Noting that a steering committee led by the Kentucky Board of Education is working to design a new accountability system, Prichard Executive Director Brigitte Blom Ramsey urges lawmakers, “to consider legislation to give greater prominence to three elements we find essential to achieving a brighter future for our students and for the competitiveness of our state.”

Those elements are:
  • An ambitious and achievable statewide goal for student performance that is specific and measurable and establishes a clear timeline and expectations.
  • Policies that ensure transparency by making comparable education information at the state, district and school levels far more understandable, accessible and timely for parents, students and the public; accountability ratings should take into account the performance of each group of students.
  • Tests that measure the depth of knowledge expected in higher standards, including what students should know and be able to do to compete in the economy of the future.

Ramsey describes the elements as representing the next essential steps to ensure Kentucky delivers a world-class education for each student. “These steps build on a long tradition of leadership from the General Assembly. … It is because of this strong leadership and shared commitment that we find ourselves now ready to fully embrace the next giant leap.”

Accountability and transparency for student results have long been high priorities for the Prichard Committee, which believes the system should serve the following four essential purposes:

  • Provide information about student performance to parents, policymakers and the broader public that they can act upon to make improvements.
  • Sustain a sense of urgency to improve student learning, including identifying schools and districts that need special support to better serve students.
  • Communicate priority focus areas for statewide improvement.
  • Illuminate the return on investments in Kentucky’s public education system.

“Above all, the accountability system must drive high and consistent expectations for all students, schools and districts,” Ramsey said. “This is the key education issue facing the 2017 General Assembly.”

Wednesday, December 14, 2016

Eight Charter Questions: Senator Neal's Bill Request [NOW A BILL]

| Susan Perkins Weston |

Update: Senator Neal's bill request has now been filed as Senate Bill 70.  An updated summary of his bill, labeled as for SB 70, is available here.

Moving toward the 2017 legislative session, Senator Gerald Neal has a new bill request on charter schools.
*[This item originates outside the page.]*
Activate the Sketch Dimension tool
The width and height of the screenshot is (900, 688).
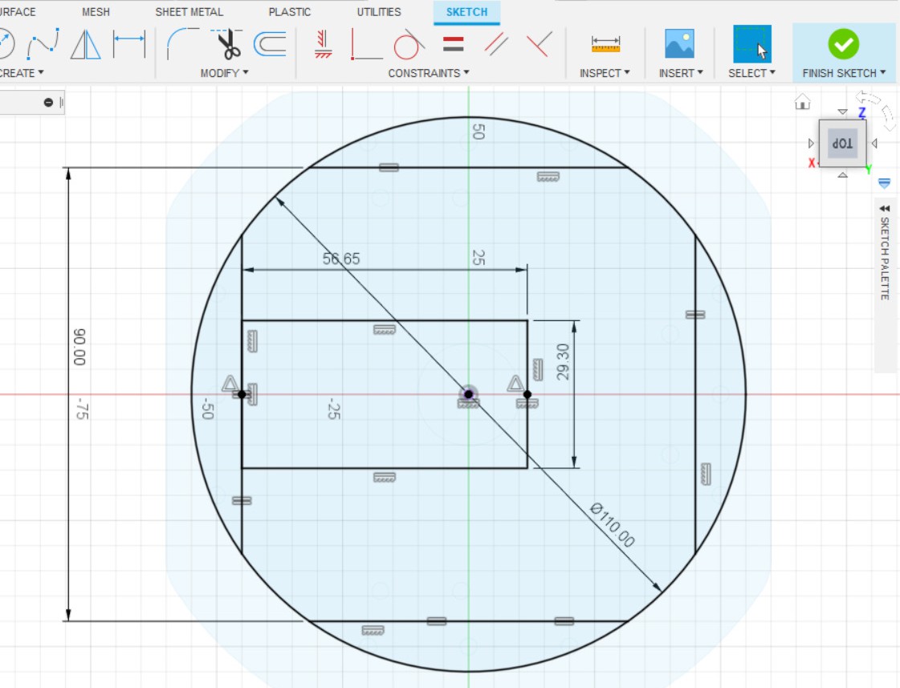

Using the eight questions from the Prichard Committee's Informational Guide, here's a summary of his legislation.  A two-page version to print out is available here, and you can download a complete copy of the bill request here.

WHAT STUDENT RESULTS WILL CHARTER SCHOOLS BE EXPECTED TO DELIVER?
Each charter will have a “performance framework” that includes “indicators, measures and metrics” for student academic proficiency, student academic growth, achievement gaps, attendance, student health and safety (including behavior data, suspensions, and expulsions), recurrent enrollment from year to year, college or career readiness at the end of grade 12, financial performance and sustainability, and board of directors' performance and stewardship. The framework can also include “additional rigorous, valid, and reliable indicators proposed by a charter school or authorizer to augment external evaluations of its performance.”

Each school will also have “student learning performance targets … set, in accordance with the state accountability system.”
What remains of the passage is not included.